BEGIN TEXT UNDER STUDY

Security Council composition
- Permanent members: China; France; Russia; United Kingdom; United States;
- Non-permanent members: Argentina; Bahrain; Brazil; Canada; Gabon; Gambia; Malaysia; Namibia; Netherlands; Slovenia;

= United Nations Security Council Resolution 1235 =

United Nations Security Council resolution 1235, adopted unanimously on 30 April 1999, after reaffirming all previous resolutions on the question of the Western Sahara, the Council extended the mandate of the United Nations Mission for the Referendum in Western Sahara (MINURSO) for a further two weeks until 14 May 1999.

END TEXT UNDER STUDY

▸ WORK REQUEST 1:
Decide whether each statement agrees with the text on Security Council Resolution 1235, answering yes or no and quoting the deciding words: (a) the resolution was adopted unanimously on 30 April 1999; (b) the resolution extended the MINURSO mandate by a further month; (c) Gambia was a permanent member of the Council.
▸ WORK REQUEST 2:
Write a continuation of the text on Security Council Resolution 1235, starting after its final sentence.
The material that comes next is separate from the text on Security Council Resolution 1235.

BEGIN COLLECTED DATA

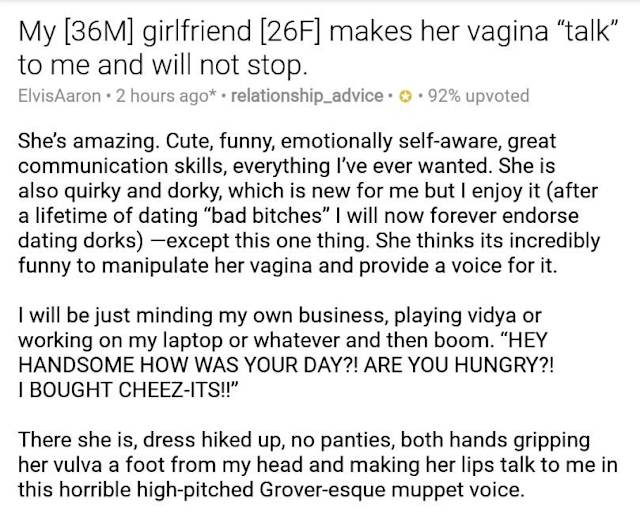Viewport: 640px width, 514px height.
Task: Click the words "quirky and dorky"
Action: tap(141, 191)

END COLLECTED DATA

▸ EXPECTED ANSWER 1:
(a) Yes: "adopted unanimously on 30 April 1999".
(b) No: "for a further two weeks until 14 May 1999".
(c) No: "Non-permanent members: Argentina; Bahrain; Brazil; Canada; Gabon; Gambia".

▸ EXPECTED ANSWER 2:
The Council noted a report of the Secretary-General Kofi Annan and his recommendations. In the report, he stated that timely implementation of the revised timetable was predicated among many issues: the full deployment of MINURSO troops by July 1999; co-operation of both parties in the voter identification process; the completion of repatriation arrangements by the end of 1999; the deployment of military units, police and military observers by January 2000; reduction and confinement of troops on both sides; the proclamation of a general amnesty. Therefore, the Secretary-General recommended that MINURSO's mandate be extended until 30 October 1999.

The Secretary-General was instructed to keep the Council informed on developments in the Settlement Plan, particularly with respect to discussions between the Government of Morocco and Polisario Front and the viability of MINURSO's mandate.

==See also==
- Free Zone (region)
- History of Western Sahara
- List of United Nations Security Council Resolutions 1201 to 1300 (1998–2000)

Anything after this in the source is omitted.